By late afternoon of the first day in town, Ben had more than a hundred of the people gathering materials for him, and by dusk, he had quite an impressive display of homemade bombs.
“Let’s call it a day,” Ben said, straightening up. “Tomorrow morning, early, we’ll go over the plans once more, then take out the column this Mister West sends in.”
They assembled an hour before dawn, at staggered positions along both sides of the old county road. Ben had ordered extra precautions taken with the suspected informers under guard, and his suspicions paid off-one man had tried to escape. Under questioning, he admitted he was an informer for West. He had received extra food for that. Ben ordered him hanged.
“He has a wife and family, General,” a man told Ben.
“He doesn’t anymore.”
In the chilly predawn, Ben finally told his plan to those men and women he had armed, before positioning.
“We wondered when you were going to let us in on it, General,” Leighton said.
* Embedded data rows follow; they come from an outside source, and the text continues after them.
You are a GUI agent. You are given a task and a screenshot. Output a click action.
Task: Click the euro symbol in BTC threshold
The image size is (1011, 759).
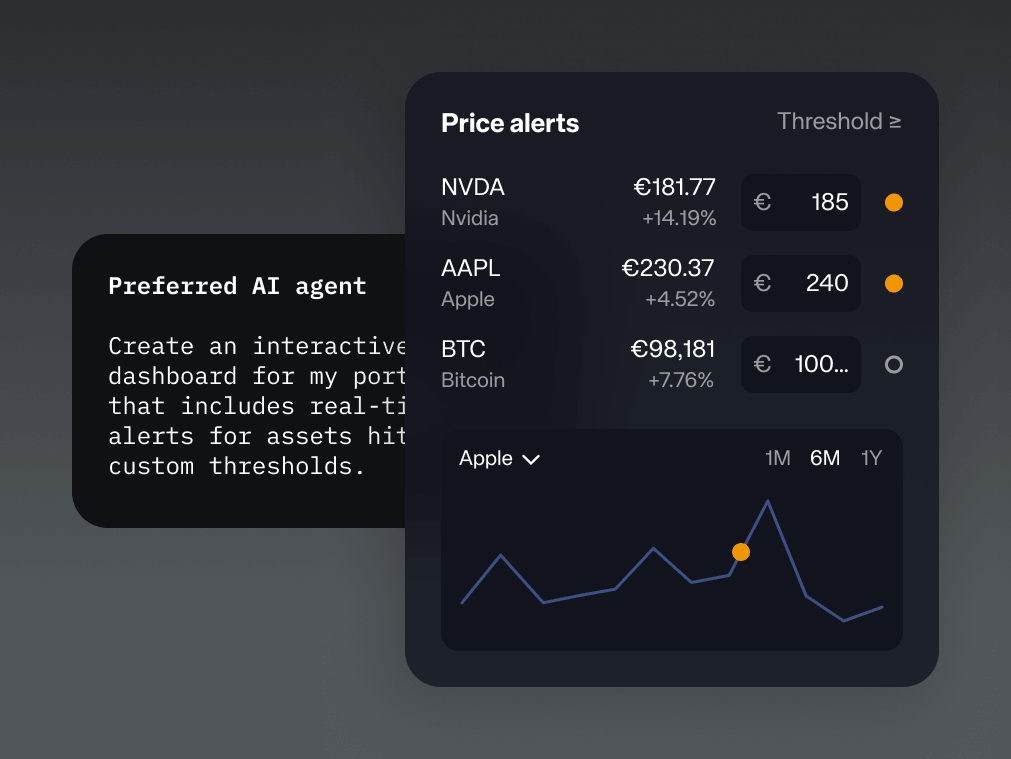coord(762,364)
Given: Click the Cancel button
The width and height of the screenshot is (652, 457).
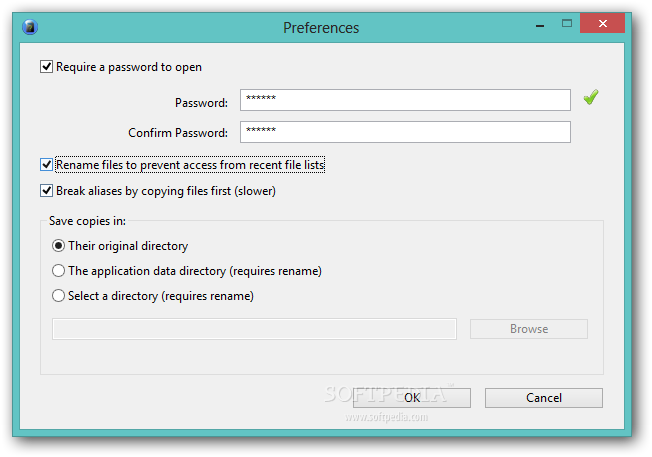Looking at the screenshot, I should (543, 397).
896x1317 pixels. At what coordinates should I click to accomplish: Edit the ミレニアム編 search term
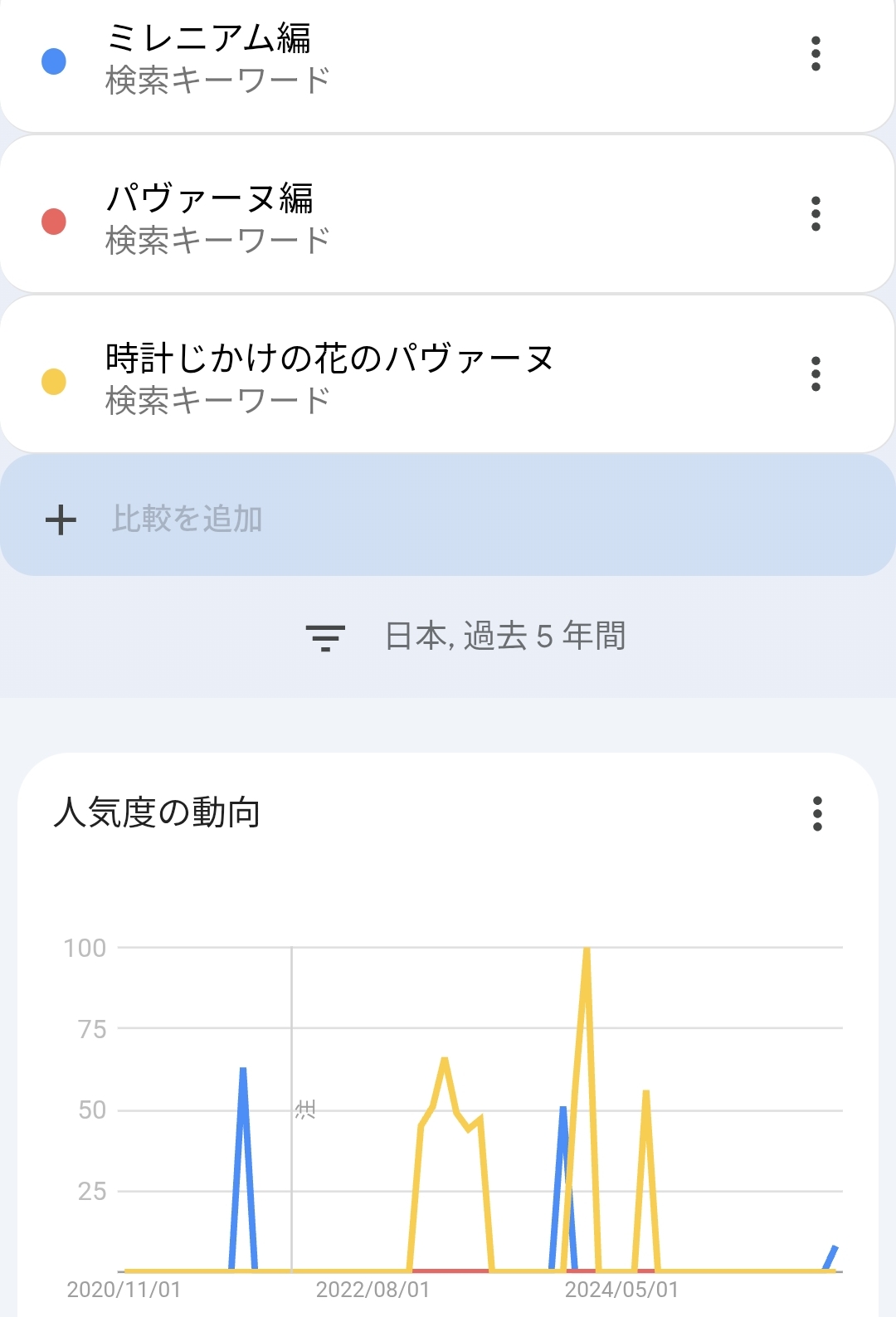[x=209, y=39]
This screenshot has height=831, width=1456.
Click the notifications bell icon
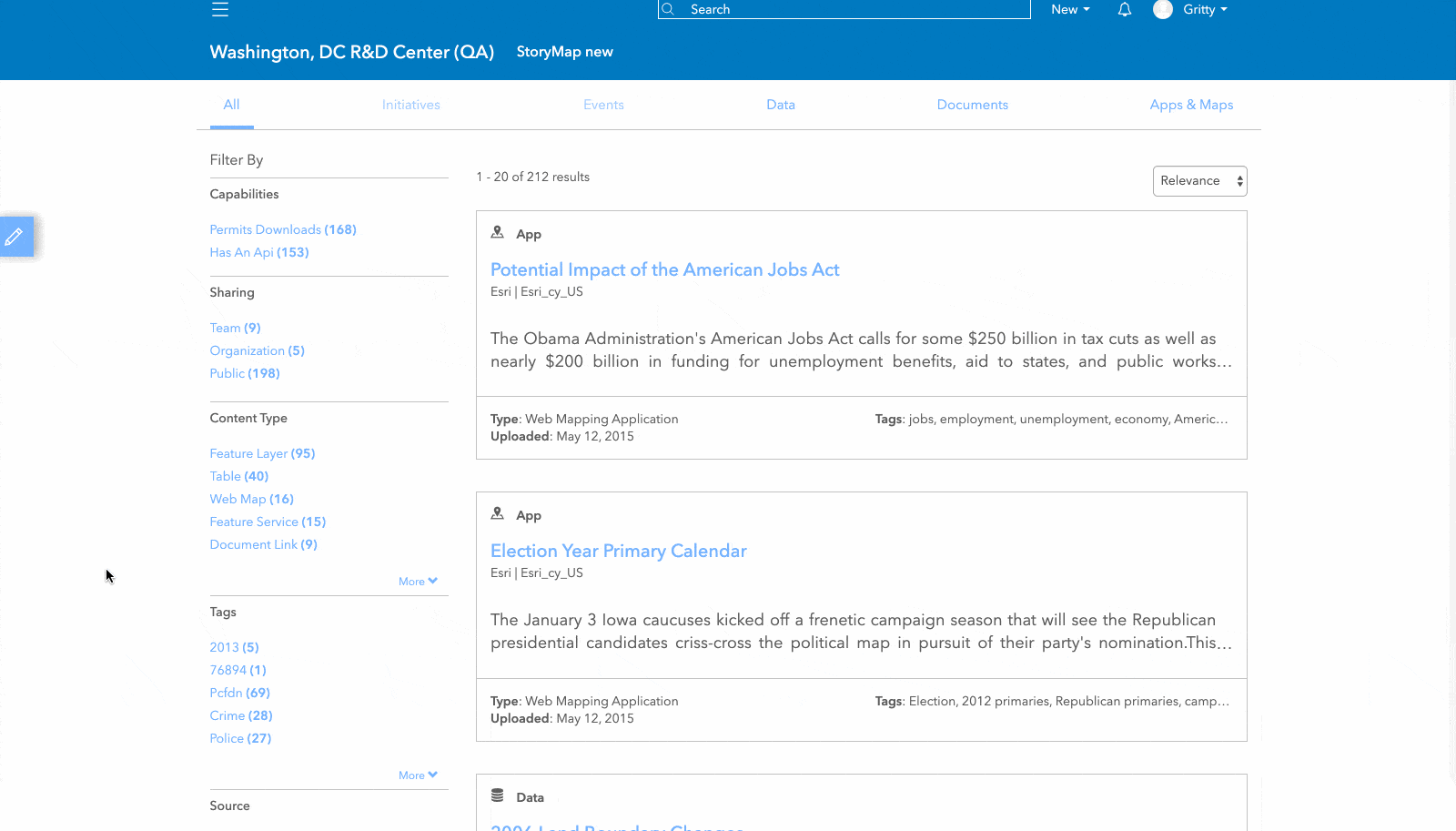pyautogui.click(x=1125, y=10)
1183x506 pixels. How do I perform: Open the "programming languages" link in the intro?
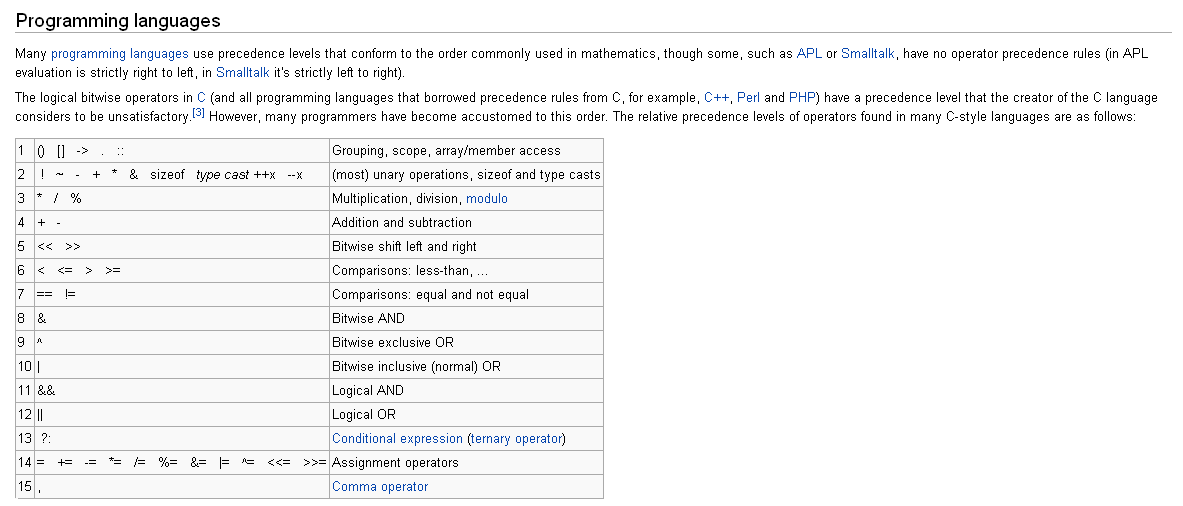click(119, 53)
“It’s very doubtful we locked up all the informers,” Ben said. “I couldn’t take the chance of one getting away and blowing it all. All right, here it is. First rule of battle: Keep it simple. The more complicated the plan, the more chance you have of it failing. We have to have the vehicles. That’s essential. A roadblock would warn them of danger. So that’s out. Notice how I’m dressed? None of you have. Learn to be more observant. Your life is going to depend on it. My clothing is old and dirty. I didn’t shave this morning. My hat is different. I found it in an old department store, all rat-chewed. I look like I’ve been on the road for a time. I’m holding a ragged-looking coat over my arm. The coat conceals the tear-gas grenade in my left hand. When we hear the sounds of West’s vehicles approaching this position, I’m going to step out into the road with the pin pulled on this grenade, holding the spoon down. With any kind of luck, the driver of the lead truck will roll down his window and call me over. When that happens, I’ll toss the tear-gas grenade into the vehicle and dive for the ditch. That’s your cue to open fire on the others. You don’t have much ammo, so don’t waste it. Never mind broken windshields. They can be replaced; broken skulls can’t. You know your positions, now get to them.”
The thin line of Ben’s newest contingent of Rebels waited in the weed-grown ditches. For many of them, this would be the first taste of actual combat. For despite the collapse of the government of the United States of America a decade after the world had been torn by nuclear and germ warfare, many of the survivors just rolled with the flow, so to speak, obeying blindly the often-times idiotic dictates of a central government that, even in the best of times, had never worked to the satisfaction of a very large and varied minority.